**Wat te doen:**
[A] Beantwoord deze vragen over de tekst over coniferen:
(i) Welke vier coniferen staan er in de winter kaal bij?
(ii) Welke organische meststof geniet de voorkeur?
(iii) Welke coniferen kunnen ook veel schaduw verdragen?
[B] Vervang "sidebar" door "navigation panel" in de rijen vanaf de regel met "Given: Open Eiendomsporteføljer" tot en met het einde van de rijen, en geef alleen die regels terug, verder ongewijzigd.

**Tekstfragment:**
★ ★ ★ ★ ★ ★ ★
Niet alle coniferen behouden in de winter hun bladeren. Lork (Larix), watercipres( Metasequoia), moerascipres (Taxodium) en goudlork (Pseudolarix) staan er in de winter kaal bij.
Coniferen moeten het vooral hebben van hun vorm en bladkleur. De bloei is meestal onopvallend en mooie vruchten zijn ook niet echt algemeen of in elk geval niet in het oog springend.
De standplaats van uw conifeer
Coniferen zijn niet al te kieskeurig wat de grond betreft. Weliswaar is iets zure lichte kleigrond of zandige leemhoudende grond het geschiktst, maar de tolerantie is groot. Opmerkelijk daarbij is dat veel coniferen, hoewel ze hun jeugdfase in veengronden doorbrengen (ook in kweekpotten!) en daar vlot in groeien, hierin niet erg oud worden. Coniferen houden niet van wateroverlast, zeker niet in de winterperiode. Natte gronden moeten worden gedraineerd.
Coniferen verbruiken niet zo erg veel voedsel, daarom kan met een basisbemesting van normale organische meststoffen worden volstaan. De voorkeur geniet organische meststof in de vorm van compost, die eventueel verrijkt is met beendermeel of gedroogde koemest. Alle coniferen groeien uitstekend op normale tuingrond. Het is dan ook de vraag of er wel extra voedingsstoffen aan de grond moeten worden toegevoegd. De ervaring leert dat ze meestal toch al te sterk groeien.
Vrijwel alle coniferen houden van een lichte standplaats. Er zijn echter uitzonderingen: met name Taxus, Tsuga, Thuja plicata en enkele Juniperus-soorten kunnen ook veel schaduw verdragen.
★ ★ ★ ★ ★ ★ ★
(Gegevens over de locatie van woorden en elementen)
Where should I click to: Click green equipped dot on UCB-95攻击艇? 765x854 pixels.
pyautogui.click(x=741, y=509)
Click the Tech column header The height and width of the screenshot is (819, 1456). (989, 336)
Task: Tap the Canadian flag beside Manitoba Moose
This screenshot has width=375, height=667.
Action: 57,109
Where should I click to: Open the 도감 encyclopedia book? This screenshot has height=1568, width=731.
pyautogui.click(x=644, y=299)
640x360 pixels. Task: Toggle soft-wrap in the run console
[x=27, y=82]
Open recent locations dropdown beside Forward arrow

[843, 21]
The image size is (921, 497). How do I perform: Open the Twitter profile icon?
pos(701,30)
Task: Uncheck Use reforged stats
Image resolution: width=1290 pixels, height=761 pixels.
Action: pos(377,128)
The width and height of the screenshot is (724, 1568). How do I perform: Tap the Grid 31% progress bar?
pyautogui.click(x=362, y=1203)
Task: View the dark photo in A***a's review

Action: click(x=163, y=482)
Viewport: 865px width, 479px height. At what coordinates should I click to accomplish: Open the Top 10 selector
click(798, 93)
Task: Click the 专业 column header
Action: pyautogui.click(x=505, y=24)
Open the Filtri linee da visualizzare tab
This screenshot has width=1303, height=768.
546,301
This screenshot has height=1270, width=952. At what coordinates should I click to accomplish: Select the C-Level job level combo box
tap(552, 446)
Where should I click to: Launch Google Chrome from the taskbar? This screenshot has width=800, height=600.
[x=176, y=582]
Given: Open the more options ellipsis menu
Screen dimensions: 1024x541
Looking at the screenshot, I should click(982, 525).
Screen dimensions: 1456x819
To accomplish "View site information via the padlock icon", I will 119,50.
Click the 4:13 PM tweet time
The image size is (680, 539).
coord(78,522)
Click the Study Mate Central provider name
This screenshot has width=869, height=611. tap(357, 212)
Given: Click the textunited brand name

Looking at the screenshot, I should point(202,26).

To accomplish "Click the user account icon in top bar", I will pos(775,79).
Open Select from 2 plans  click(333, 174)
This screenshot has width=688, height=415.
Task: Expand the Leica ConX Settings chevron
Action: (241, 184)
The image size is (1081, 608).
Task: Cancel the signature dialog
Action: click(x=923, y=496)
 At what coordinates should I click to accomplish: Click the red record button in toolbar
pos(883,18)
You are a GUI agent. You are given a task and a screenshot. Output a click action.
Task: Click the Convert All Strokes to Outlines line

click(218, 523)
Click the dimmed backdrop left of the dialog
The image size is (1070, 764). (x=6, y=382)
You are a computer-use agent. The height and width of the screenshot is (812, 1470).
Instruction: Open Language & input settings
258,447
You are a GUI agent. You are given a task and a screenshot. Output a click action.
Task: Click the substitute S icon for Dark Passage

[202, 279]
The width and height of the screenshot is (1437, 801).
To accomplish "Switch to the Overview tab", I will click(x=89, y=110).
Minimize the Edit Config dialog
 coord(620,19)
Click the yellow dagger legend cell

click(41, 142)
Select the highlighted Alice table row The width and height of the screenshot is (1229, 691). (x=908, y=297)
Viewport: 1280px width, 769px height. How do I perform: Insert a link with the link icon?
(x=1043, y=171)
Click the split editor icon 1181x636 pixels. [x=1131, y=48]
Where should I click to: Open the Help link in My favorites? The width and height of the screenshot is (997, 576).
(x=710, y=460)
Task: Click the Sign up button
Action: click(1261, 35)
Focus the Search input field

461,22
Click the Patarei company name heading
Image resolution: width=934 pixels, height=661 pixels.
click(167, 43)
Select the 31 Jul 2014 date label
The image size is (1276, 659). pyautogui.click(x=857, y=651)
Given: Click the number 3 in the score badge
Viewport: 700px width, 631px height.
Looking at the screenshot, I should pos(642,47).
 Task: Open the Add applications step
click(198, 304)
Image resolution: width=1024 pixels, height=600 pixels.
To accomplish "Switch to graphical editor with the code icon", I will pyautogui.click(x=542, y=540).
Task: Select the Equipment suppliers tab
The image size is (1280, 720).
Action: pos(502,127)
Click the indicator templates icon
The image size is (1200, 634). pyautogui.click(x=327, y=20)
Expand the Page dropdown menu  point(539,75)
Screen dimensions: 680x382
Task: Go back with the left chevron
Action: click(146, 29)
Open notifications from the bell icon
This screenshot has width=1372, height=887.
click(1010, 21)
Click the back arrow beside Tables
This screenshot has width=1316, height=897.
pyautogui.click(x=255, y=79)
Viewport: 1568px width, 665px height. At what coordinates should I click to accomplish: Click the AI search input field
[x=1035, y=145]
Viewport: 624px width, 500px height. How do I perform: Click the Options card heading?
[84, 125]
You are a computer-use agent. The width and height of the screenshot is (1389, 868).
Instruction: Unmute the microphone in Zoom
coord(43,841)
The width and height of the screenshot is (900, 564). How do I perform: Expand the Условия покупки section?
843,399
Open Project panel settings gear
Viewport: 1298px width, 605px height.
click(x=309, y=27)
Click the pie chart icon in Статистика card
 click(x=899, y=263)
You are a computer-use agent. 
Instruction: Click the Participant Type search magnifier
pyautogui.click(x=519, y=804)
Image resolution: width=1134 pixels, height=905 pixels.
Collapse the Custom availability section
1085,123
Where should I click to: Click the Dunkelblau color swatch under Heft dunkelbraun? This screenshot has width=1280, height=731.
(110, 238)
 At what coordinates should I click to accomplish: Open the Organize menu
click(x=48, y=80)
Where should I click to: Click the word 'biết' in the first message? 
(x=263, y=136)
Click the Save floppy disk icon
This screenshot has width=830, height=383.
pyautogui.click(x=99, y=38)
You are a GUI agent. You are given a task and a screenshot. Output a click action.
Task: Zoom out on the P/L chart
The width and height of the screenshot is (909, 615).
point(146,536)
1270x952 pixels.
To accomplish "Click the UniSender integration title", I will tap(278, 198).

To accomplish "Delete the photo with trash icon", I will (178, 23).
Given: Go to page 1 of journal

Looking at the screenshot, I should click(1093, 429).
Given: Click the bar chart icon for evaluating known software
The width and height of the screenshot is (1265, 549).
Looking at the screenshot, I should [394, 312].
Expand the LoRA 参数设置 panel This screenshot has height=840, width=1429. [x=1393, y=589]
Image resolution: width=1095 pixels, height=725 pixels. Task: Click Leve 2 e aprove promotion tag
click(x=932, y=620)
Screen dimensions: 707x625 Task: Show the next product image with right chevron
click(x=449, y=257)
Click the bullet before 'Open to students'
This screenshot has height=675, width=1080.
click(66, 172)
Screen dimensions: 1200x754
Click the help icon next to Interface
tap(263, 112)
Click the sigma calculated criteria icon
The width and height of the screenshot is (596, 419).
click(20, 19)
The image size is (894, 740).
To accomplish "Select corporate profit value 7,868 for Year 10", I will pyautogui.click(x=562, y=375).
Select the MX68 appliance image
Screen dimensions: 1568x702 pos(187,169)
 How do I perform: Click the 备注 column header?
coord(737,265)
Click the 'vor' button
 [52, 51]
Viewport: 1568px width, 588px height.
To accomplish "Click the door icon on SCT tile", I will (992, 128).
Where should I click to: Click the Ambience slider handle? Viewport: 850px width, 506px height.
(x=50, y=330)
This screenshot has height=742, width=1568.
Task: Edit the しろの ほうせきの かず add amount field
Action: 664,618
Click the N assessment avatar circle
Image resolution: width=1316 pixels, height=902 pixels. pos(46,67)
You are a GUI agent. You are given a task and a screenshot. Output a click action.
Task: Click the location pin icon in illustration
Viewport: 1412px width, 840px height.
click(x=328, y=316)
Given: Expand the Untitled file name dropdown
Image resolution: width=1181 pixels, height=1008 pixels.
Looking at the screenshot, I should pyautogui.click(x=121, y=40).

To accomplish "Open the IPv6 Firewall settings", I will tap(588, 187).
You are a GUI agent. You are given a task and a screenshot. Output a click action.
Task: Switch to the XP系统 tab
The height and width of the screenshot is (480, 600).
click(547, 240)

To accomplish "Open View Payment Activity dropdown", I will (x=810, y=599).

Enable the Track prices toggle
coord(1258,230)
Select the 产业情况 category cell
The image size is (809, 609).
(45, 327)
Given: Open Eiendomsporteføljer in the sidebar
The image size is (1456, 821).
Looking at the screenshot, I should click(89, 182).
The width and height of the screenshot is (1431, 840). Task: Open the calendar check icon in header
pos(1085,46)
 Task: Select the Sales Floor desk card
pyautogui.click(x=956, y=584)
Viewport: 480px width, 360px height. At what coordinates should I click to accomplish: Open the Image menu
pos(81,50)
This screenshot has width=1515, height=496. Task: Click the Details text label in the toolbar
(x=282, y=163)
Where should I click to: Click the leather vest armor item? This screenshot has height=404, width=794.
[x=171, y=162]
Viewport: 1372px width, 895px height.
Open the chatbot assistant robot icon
★ ★ ★ ★ ★ ★ ★
**Antwoorden:**
[A]
(i) Lork (Larix), watercipres (Metasequoia), moerascipres (Taxodium) en goudlork (Pseudolarix).
(ii) Compost, eventueel verrijkt met beendermeel of gedroogde koemest.
(iii) Taxus, Tsuga, Thuja plicata en enkele Juniperus-soorten.

[B]
Given: Open Eiendomsporteføljer in the navigation panel
The image size is (1456, 821).
Looking at the screenshot, I should click(89, 182).
The width and height of the screenshot is (1431, 840). Task: Open the calendar check icon in header
pos(1085,46)
 Task: Select the Sales Floor desk card
pyautogui.click(x=956, y=584)
Viewport: 480px width, 360px height. At what coordinates should I click to accomplish: Open the Image menu
pos(81,50)
This screenshot has width=1515, height=496. Task: Click the Details text label in the toolbar
(x=282, y=163)
Where should I click to: Click the leather vest armor item? This screenshot has height=404, width=794.
[x=171, y=162]
Viewport: 1372px width, 895px height.
Open the chatbot assistant robot icon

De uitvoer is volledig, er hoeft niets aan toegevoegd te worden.